The CSX application for TIGER funding that would have covered half of the expansion project’s $42 million cost did not make the U.S. Department of Transportation’s list of new grants announced in September. CSX began operating full-cube double-stacked trains between North Baltimore and Chambersburg, Pa., this past summer.
The North Baltimore facility, formally known as the Northwest Ohio Intermodal Terminal, is part of the railroad’s National Gateway.
The next major project in developing the National Gateway will be enlarging the Virginia Avenue Tunnel in Washington to allow doublestacks to travel between CSX’s former Baltimore & Ohio and Richmond, Fredericksburg & Potomac main lines. That project is in planning and environmental review.
The importance of intermodal traffic to CSX was underscored by the company’s Executive Vice President and Chief Financial Officer Fredrik Eliasson in a presentation at the Baird Industrials Conference in Chicago this week.

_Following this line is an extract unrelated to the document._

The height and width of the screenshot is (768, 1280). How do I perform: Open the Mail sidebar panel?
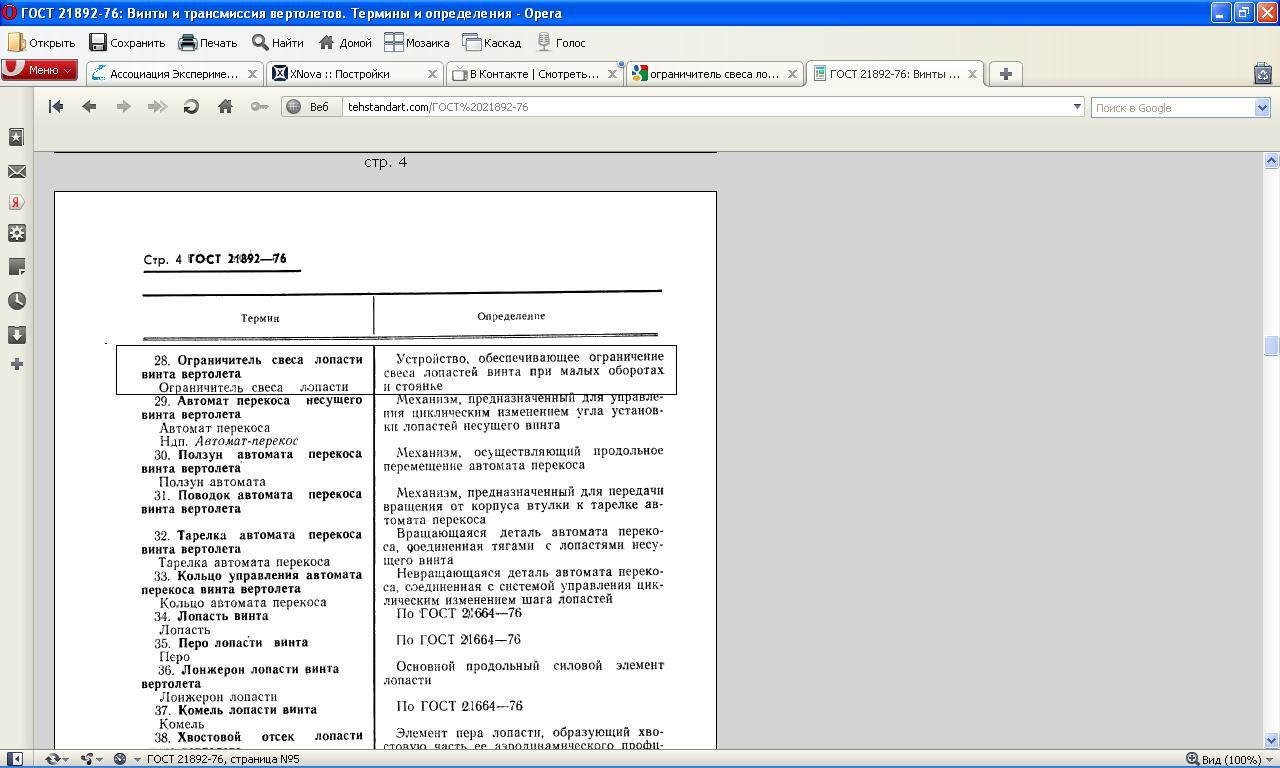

Eliasson called intermodal, “a key driver of growth” that now represents 40 percent of CSX’s overall volume and is expected to increase further, reflecting “the attractive economic value of converting freight from highway to rail.”
Eliasson said there is sustained growth in CSX’s merchandise and intermodal businesses, which now comprises more than 80 percent of the company’s volume. CSX expects that business to continue growing at a rate above the general economy, he said.

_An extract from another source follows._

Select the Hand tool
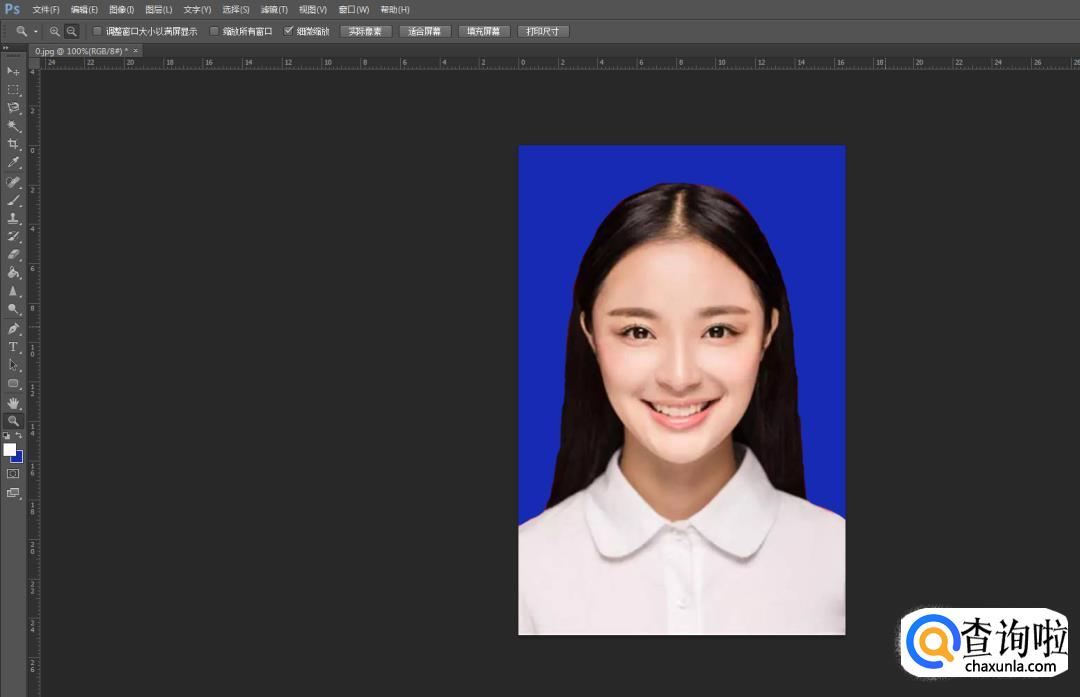This screenshot has height=697, width=1080. pyautogui.click(x=14, y=402)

“CSX employs a dual intermodal strategy that includes both high-density corridors and a hub-and-spoke philosophy that also creates service density to open new small and medium-sized markets—a strategy the company believes is a differentiator in the intermodal marketplace,” Eliasson said.

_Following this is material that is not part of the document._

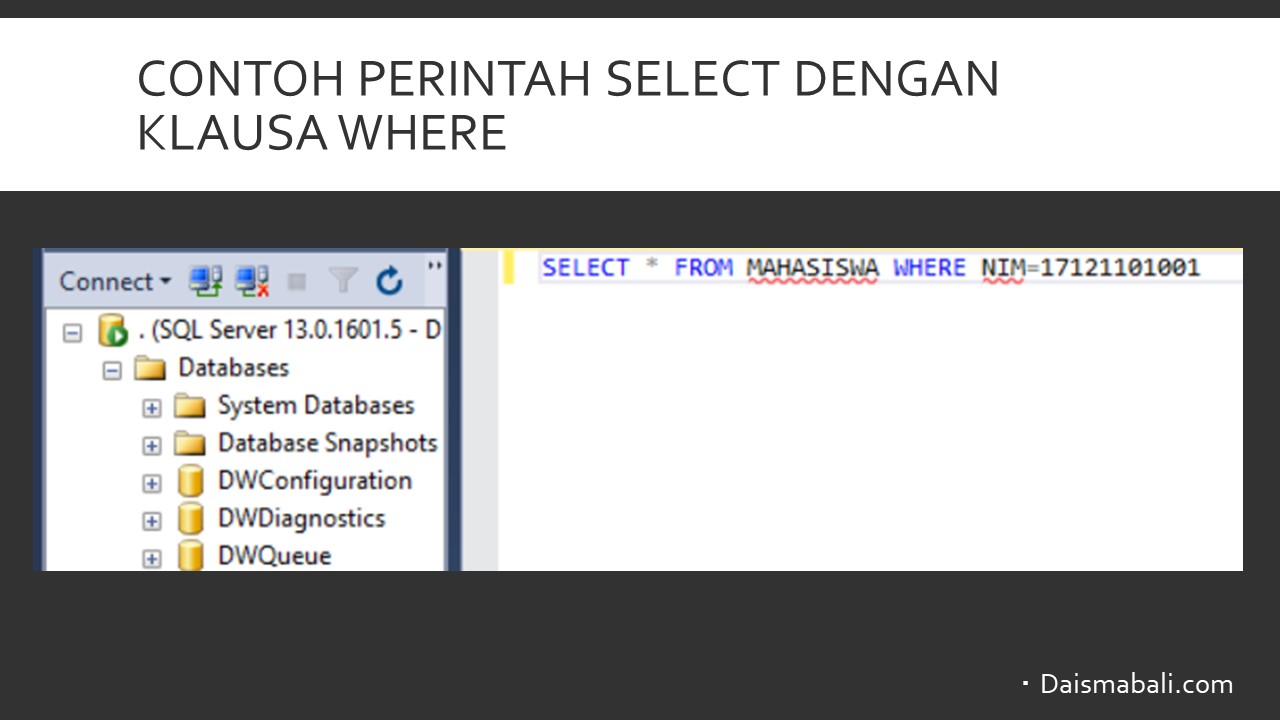
Task: Click the DWConfiguration database cylinder icon
Action: (x=190, y=481)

CSX recently completed the first phase of doublestack clearances in its National Gateway initiative, which is an effort to create an efficient rail route between Mid-Atlantic ports and Midwestern markets.
When the National Gateway is complete in 2015, roughly 95 percent of the railroad’s intermodal traffic will be moving in doublestack lanes.
CSX is building new terminals to expand its reach in markets such as central Florida, Pittsburgh, and Montreal.
It continues to invest in existing terminals to further increase efficiency throughout its network, such as an expansion of its Northwest Ohio hub, which opened in 2011 and has helped alleviate congestion in Chicago while opening up connectivity to markets in the Midwest.
During his visit to North Baltimore this past week, Vice President Biden noted the imminent enlargement of the Panama Canal will double the potential capacity of container ships using that waterway.
Biden described the National Gateway as “the inland version of widening the Panama Canal.”
Although CSX used no public funds to develop its $175 million, 500-acre Northwest Ohio Intermodal Terminal, which opened in 2011, $98 million of CSX’s $193 million cost for bridge and tunnel clearance work in eastern Ohio, Pennsylvania, Maryland, and West Virginia to link it with a new terminal at Chambersburg, Pa., came from a federal Transportation Improvements Generating Economic Recovery Act grant.
“Without TIGER, there would be no National Gateway,” Biden said, because without the higher bridges and taller tunnels, CSX would not be able to realize the full benefit of double-stack trains to the North Baltimore terminal.
Biden spoke after briefly touring the North Baltimore terminal, including a visit to its training simulator for crane operators and conversations with Oscar Munoz, CSX’s chief operating officer, and Widby Whitt, president of CSX Intermodal Terminals.
The Northwest Ohio Intermodal Terminal opened in 2011 and CSX says that it employs 300 full-time workers. It is located on 500 acres in Wood County, Ohio, a mile west of North Baltimore.